My ex never forgave the people responsible for his own suffering. Yet, when it came to me, attempts to reconcile were near-constant and forgiveness was an assumed outcome. Many hand-clasped discussions ended with something as pointed and manipulative as, “Come on, you have to forgive me. You know you can’t stay mad at me.” So I did–repeatedly. Until I was so exhausted that I couldn’t sit through the justifications anymore. They were too routine. I lost all accountability in my relationship. More out of tiredness than love, I let things spiral for a bit. I lost myself to the mess that was our obviously toxic relationship, until one day I looked at my partner and saw something that I hadn’t before. And then, I’d finally had enough.
“I’d been the manifestation of too many pardons, while my partner was undoubtedly the walking picture of none.”
For months I’d been the manifestation of too many pardons, while my partner was undoubtedly the walking picture of none. I saw the ugliness the extremes caused. I saw my desperation, my boundaryless giving, how hollow I’d become. And then I saw my partner’s bitterness. For all his virtues, his inability to forgive clouded so many of them. All the hate that he’d been harbouring locked away inside himself only grew over time with his resentment. It grew so much until it spilled over and muddied anyone who got too close to him.
The first time I tried to really leave was in February 2015, still in the early stages of our relationship. We had been fighting more than usual, or rather, he’d been fighting with me more than usual. He was too easily set off. When he noticed that I was beginning to distance myself, he softened a bit. He eased effortlessly back into the adoration phase of our relationship. He was showering me with affection, thanking me for my patience but never apologizing for the fuss he’d made before. It made it so that I was more passive during our next argument, still basking in the afterglow of what I’d thought were affirmations of his love for me.
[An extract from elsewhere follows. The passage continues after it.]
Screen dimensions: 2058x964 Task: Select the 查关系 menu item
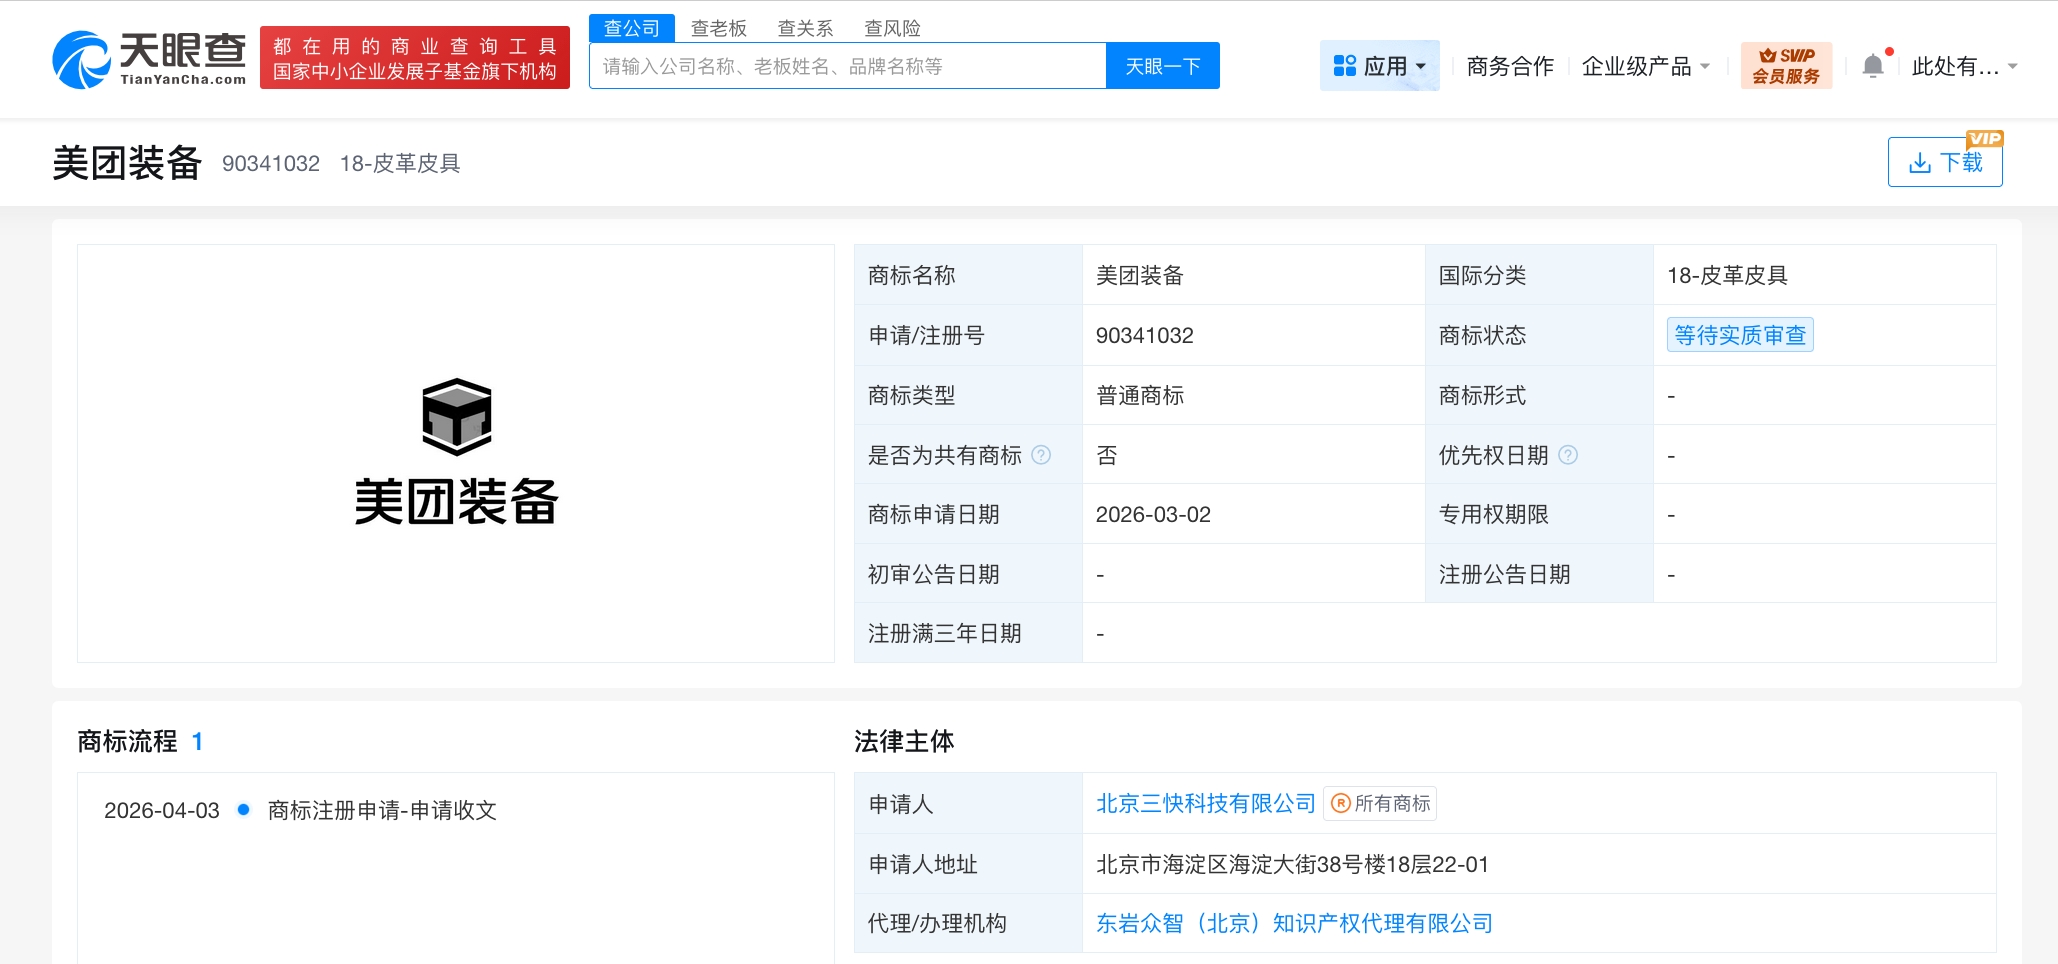pos(806,27)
I wasn’t comfortable with the woman I was becoming. How could I be? I had to know better than to subject myself to this kind of torment. Still, when I approached my ex about us taking a break from our relationship, I was timid. I couldn’t even wholly suggest that taking a break meant getting far away from him and never looking back. I formed the words for an end-all in my mouth but they never pushed past my lips. “Look, I need you. You know I’m messed up. If you leave me like this, with the way I am now, I’ll kill myself.” I was heartbroken and my ex knew it. He plucked at every heart string I had, laid his hands over every landmine trigger I hadn’t even discovered yet. “I’m sorry,” he said finally, pleading for me to not leave him.
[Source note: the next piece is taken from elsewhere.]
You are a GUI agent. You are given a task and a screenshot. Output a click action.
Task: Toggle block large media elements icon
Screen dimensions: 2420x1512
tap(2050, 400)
“The day I left him was the day I learned the balance of real forgiveness. I left without any anger.”
I stayed with my ex for nearly two years after that. The day I left him was the day I learned the balance of real forgiveness. I left without any anger. Towards him or myself. Him, for what he put me through. Me, for allowing it. Staying longer than I should have. I accepted it all. It was over. Whatever had happened between us, whatever it was, was done. He apologized again and I did not brush it off. I did not say it was okay. I said, “I accept your apology.”
“Forgiveness was about more than accepting the past. It was about creating a better reality for the future.
When he asked if we could stay friends, I said no. I saw him smile like he was amused by me. “I thought you said you forgave me, that we were good?” he said. We were, I told him. Forgiveness is about acceptance, not invitation. Forgiving him and accepting our circumstance was not invitation to put myself in harm’s way again. Lover or not, he was the same person prone to the same bad habits and outbursts. I was no better off a friend than I was a lover. I would never find comfort in a dynamic that made me feel small. Part of my acceptance of our circumstance was accepting that if I wanted to move forward, that this would have to be the end-all. I could not have a scar of my history pursuing me into my future. In that moment, I realized forgiveness was about more than accepting the past. It was about creating a better reality for the future.